Corion has asked for the wisdom of the Perl Monks concerning the following question:

Once again, I have a module but no name. I come here in the hope of finding a good name that helps others find this module and put it to good use.

Let me first describe what the module does:

The module exports two functions, rewrite_html and rewrite_css. These functions rewrite all things that look like URLs to be relative to a given base URL. This is of interest when you're converting scraped HTML to self-contained static files. The usage is:

use HTML::RewriteURLs; my $html = <<HTML; <html> <head> <link rel="stylesheet" src="http://localhost:5000/css/site.css" /> </head> <body> <a href="http://perlmonks.org">Go to Perlmonks.org</a> <a href="http://localhost:5000">Go to home page/a> </body> </html> HTML my $local_html = rewrite_html( "http://localhost:5000/about", $html ); print $local_html; __END__ <html> <head> <link rel="stylesheet" src="../css/site.css" /> </head> <body> <a href="http://perlmonks.org">Go to Perlmonks.org</a> <a href="..">Go to home page/a> </body> </html>

The current name for the module is HTML::RewriteURLs, and this name is bad because the module does not allow or support arbitrary URL rewriting but only rewrites URLs relative to a given URL. The functions are also badly named, because rewrite_html doesn't rewrite the HTML but it makes URLs relative to a given base.
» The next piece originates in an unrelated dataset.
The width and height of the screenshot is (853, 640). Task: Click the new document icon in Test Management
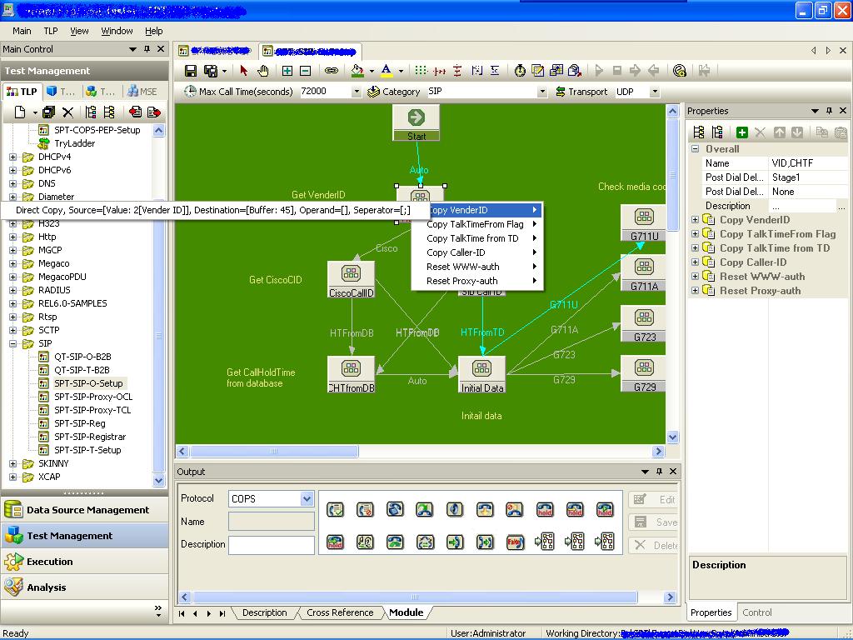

And the HTML::RewriteURLs name is also bad/not comprehensive because the module also supports rewriting CSS.

I'm willing to stay with the HTML:: namespace because nobody really cares about CSS before caring about HTML.

I think a better name could be HTML::RelativeURLs, but I'm not sure if other people have the same association. The functions could be renamed to relative_urls_html() and relative_urls_css().

Another name could be URL::Relative or something like that, but that shifts the focus away from the documents I'm mistreating to the URLs. I'm not sure what people look for first.

Below is the ugly, ugly regular expression I use for munging the HTML. I know and accept that this regex won't handle all edge cases, but seeing that there is no HTML rewriting module on CPAN at all, I think I'll first release a simpleminded version of what I need before I cater to the edge cases. I'm not fond of using HTML::TreeParser because it will rewrite the document structure of the scraped pages and the only change I want is the change in the URL attributes.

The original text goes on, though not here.